▶

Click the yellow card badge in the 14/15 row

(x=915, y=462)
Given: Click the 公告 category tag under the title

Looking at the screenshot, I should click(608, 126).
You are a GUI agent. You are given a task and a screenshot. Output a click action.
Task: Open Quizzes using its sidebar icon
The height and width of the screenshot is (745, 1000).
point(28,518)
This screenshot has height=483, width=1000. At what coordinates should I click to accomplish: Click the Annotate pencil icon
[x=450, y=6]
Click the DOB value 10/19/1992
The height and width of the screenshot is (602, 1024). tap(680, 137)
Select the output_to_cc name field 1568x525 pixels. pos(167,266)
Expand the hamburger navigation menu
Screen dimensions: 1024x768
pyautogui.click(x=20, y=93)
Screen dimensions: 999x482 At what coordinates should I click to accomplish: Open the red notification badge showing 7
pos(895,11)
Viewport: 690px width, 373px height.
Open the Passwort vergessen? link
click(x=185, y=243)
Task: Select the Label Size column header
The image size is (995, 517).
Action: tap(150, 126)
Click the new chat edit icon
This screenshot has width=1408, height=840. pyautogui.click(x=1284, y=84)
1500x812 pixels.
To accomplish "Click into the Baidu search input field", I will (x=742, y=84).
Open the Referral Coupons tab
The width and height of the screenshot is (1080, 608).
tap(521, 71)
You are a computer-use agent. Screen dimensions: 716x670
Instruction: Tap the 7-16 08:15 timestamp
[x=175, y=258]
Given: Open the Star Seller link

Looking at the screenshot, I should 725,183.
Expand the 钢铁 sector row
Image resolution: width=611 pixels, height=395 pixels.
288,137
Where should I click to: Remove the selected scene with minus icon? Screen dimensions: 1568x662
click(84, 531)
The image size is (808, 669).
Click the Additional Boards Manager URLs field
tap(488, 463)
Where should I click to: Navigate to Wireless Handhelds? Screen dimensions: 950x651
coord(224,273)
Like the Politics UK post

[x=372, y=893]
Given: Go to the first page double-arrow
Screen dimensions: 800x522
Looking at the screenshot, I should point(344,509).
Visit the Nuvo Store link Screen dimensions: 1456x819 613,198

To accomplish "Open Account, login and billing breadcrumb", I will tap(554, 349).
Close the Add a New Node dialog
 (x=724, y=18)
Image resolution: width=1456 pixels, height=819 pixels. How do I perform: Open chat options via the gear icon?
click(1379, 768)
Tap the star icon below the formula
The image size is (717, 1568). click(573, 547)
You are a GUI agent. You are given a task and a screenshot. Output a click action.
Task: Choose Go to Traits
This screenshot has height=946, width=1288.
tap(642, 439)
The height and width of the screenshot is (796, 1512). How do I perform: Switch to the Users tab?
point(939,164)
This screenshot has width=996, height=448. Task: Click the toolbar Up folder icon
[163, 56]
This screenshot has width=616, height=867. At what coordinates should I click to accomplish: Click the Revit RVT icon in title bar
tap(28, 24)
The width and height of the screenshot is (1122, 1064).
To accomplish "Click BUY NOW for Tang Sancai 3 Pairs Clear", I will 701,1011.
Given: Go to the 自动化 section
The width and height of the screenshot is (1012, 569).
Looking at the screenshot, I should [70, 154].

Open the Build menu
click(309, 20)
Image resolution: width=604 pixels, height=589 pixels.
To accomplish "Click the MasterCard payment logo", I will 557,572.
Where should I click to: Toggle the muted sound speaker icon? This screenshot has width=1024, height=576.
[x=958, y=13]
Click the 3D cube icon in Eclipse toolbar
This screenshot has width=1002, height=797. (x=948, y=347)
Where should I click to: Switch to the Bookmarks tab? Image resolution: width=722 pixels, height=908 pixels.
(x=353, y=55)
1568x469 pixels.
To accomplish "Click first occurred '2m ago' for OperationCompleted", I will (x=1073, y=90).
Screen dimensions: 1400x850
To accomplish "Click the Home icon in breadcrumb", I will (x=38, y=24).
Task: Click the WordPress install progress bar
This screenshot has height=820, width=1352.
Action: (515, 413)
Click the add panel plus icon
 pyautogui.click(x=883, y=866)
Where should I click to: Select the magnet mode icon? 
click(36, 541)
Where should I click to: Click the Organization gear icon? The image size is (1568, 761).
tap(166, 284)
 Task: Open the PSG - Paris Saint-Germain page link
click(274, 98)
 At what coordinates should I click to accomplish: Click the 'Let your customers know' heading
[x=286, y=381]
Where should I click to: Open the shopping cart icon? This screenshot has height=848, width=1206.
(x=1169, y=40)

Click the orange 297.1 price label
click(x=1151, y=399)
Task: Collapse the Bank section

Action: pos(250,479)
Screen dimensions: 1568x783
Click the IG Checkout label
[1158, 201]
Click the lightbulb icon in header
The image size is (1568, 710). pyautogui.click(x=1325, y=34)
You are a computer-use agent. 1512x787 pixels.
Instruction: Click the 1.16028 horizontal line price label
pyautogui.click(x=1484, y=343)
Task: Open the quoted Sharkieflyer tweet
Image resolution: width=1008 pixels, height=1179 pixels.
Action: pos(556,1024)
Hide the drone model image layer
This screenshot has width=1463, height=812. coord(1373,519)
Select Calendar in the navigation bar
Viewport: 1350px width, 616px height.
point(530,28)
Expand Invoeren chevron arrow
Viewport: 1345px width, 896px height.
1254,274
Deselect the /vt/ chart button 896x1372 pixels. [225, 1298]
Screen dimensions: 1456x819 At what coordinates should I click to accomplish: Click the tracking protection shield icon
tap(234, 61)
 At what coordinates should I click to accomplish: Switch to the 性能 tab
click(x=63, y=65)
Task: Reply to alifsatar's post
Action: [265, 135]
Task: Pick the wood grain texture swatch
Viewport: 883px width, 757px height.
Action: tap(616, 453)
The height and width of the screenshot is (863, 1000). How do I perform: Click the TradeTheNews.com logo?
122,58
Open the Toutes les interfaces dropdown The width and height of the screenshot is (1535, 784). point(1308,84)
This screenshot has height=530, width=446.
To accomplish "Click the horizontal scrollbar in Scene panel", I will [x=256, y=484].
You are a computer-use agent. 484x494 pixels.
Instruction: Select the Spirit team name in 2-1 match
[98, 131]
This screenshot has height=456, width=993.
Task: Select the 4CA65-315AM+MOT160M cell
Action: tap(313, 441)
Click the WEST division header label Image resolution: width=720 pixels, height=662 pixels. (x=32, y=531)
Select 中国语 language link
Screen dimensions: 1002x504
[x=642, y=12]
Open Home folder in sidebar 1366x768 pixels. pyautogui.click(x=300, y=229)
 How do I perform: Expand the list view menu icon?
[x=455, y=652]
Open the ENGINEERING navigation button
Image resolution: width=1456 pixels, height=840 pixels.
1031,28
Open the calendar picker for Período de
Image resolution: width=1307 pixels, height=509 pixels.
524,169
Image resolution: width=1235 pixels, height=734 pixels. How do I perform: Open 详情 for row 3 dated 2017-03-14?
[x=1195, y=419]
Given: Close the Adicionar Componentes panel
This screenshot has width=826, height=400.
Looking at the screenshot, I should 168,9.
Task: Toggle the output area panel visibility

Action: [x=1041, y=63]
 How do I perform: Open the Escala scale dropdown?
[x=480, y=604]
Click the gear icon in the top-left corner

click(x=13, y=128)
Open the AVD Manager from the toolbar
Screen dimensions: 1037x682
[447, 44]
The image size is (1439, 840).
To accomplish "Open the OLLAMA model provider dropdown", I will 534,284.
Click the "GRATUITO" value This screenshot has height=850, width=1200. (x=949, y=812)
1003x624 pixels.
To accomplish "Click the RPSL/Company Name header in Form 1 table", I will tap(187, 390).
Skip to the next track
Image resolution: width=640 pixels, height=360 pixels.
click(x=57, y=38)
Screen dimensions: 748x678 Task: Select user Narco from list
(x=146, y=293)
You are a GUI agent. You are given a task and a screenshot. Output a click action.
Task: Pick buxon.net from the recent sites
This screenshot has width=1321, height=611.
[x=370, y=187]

◀

> **PROBLEM DETAILS**: Gather every line of the data above that contains the word "Instruction", and list each one in full.

> **EXERCISE OUTPUT**:
Instruction: Tap the 7-16 08:15 timestamp
Instruction: Click the 1.16028 horizontal line price label
Instruction: Select the Spirit team name in 2-1 match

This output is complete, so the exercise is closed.